The request: Condense the paragraph of the restaurant review beginning "Looking very much his part" into a short bulleted list that keeps its main facts.

Looking very much his part, a waiter in a long white bistro apron brings out a basket of warm, fragrant bread and a crock of lovely herb butter. This seemingly small detail is telling, like the list of well-priced, interesting wines by the glass. Then I dip my spoon into the pozole. Presented in a pretty Chinese porcelain bowl with matching saucer, the rich soup is red with tomato and chile, chunky with starchy kernels of pozole and shredded chicken breast. It’s gutsy and delicious. Chinese smoked duck salad is a frilly, beautifully dressed mound of shredded green and red cabbage, crisp fried won-ton skins and rare slices of smoked duck breast with dried cranberries as a sweet-tart counterpoint.

Stored data:
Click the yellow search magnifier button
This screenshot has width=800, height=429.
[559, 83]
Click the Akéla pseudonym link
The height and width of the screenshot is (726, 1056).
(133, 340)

Result:
- A waiter in a long white bistro apron brings warm, fragrant bread with herb butter. This small detail is telling, as is the list of well-priced, interesting wines by the glass.
- The pozole comes in a Chinese porcelain bowl with a matching saucer. It is a rich soup, red with tomato and chile, with starchy pozole kernels and shredded chicken breast. It is gutsy and delicious.
- The Chinese smoked duck salad is a well-dressed mound of shredded green and red cabbage, crisp fried won-ton skins, and rare smoked duck breast. Dried cranberries add a sweet-tart counterpoint.